La croix ("grecque") de Lagarde

Par Florence Autret  |   |  613  mots
Le 9 avril, Athènes a payé... Pour cette fois. Grattés au fond des tiroirs des caisses de retraite et des communes hellènes, diton, 460 395 576 euros. Le statut de créancier prioritaire du Fonds monétaire international est sauf. Mais le sujet est loin d'être clos.

Dans cette affaire se joue pour la vieille maison créée à Washington et sa directrice générale Christine Lagarde aussi quelque chose de plus que la simple survie économique de la Grèce : la prééminence euro-américaine au sein du Fonds monétaire international.

Retour en 2010

La négociation du premier plan grec fait grincer les dents. Non seulement à Bruxelles où Angela Merkel cherche désespérément une raison - l'ultime - l'autorisant à prêter à un pays membre de la zone euro. Mais de l'autre côté de l'Atlantique aussi, les choses n'allaient pas d'elles-mêmes.

À l'époque, Dominique Strauss-Kahn avait dû user de toute sa force de conviction pour forcer la main aux pays émergents qui répugnaient à prêter à cette minuscule économie appartenant au club des privilégiés européens. Les analyses de solvabilité remontées des services du FMI ne laissaient guère de doute : la Grèce avait une chance infime de retrouver le chemin de la solvabilité.

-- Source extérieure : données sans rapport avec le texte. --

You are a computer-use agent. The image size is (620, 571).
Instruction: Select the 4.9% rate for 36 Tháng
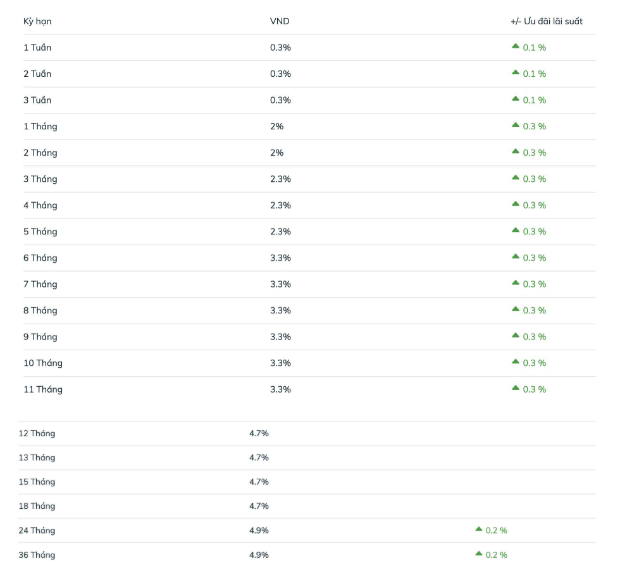pyautogui.click(x=259, y=555)
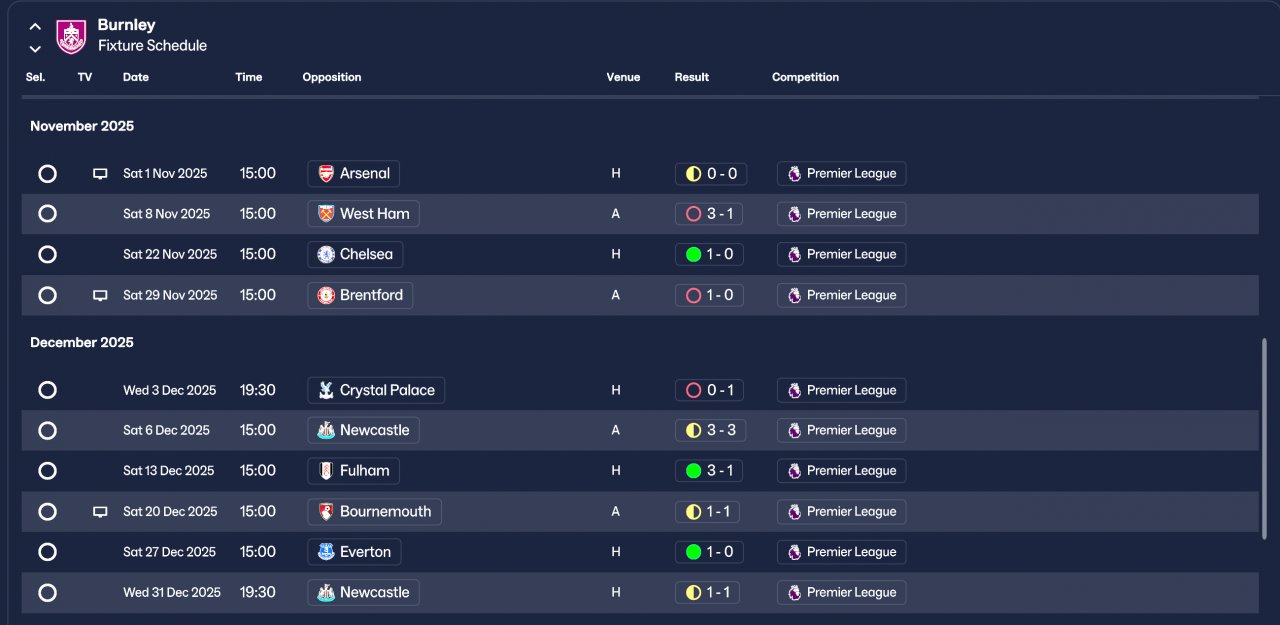Click the Everton club badge
Screen dimensions: 1280x625
pos(326,552)
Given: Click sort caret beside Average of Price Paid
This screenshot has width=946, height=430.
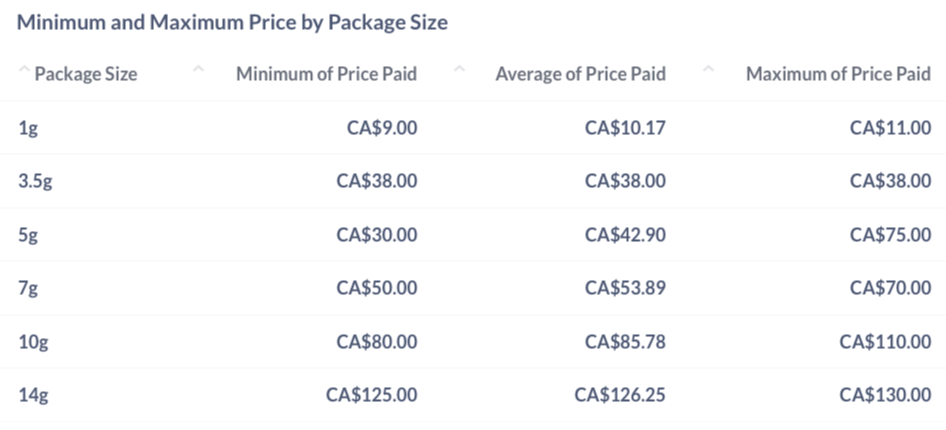Looking at the screenshot, I should [x=459, y=70].
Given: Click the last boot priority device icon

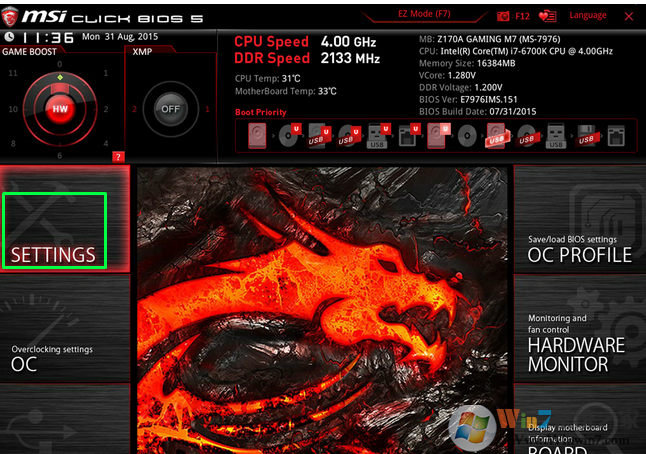Looking at the screenshot, I should (x=617, y=136).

Or la doctrine du FMI est sans ambiguïté : il ne peut prêter qu'à condition d'avoir des chances maximales d'être remboursé, sans quoi une restructuration s'impose. Lors d'une réunion particulièrement tendue du conseil d'administration, en mai, l'administrateur brésilien ose s'opposer, exprimant le scepticisme de nombreux autres. Il est rabroué par Brasilia. Mais tout le monde sait qu'il a raison sur le fond.

L'exemption systémique

À l'époque, le prédécesseur de Christine Lagarde doit mettre les formes, tout comme Mme Merkel devant le Bundestag. Il crée de toutes pièces une « exemption systémique » qui ne pouvait être invoquée qu'à condition que le risque de contagion le justifie. L'exemption fut acceptée à l'époque, dans une certaine improvisation, comme on le reconnaît sans se faire prier à Washington. Mais elle est aujourd'hui contestée par les mêmes qui rechignèrent à aider la Grèce en 2010. Depuis avril 2014, une nouvelle doctrine de traitement du défaut souverain attend sur la table du conseil d'administration du Fonds.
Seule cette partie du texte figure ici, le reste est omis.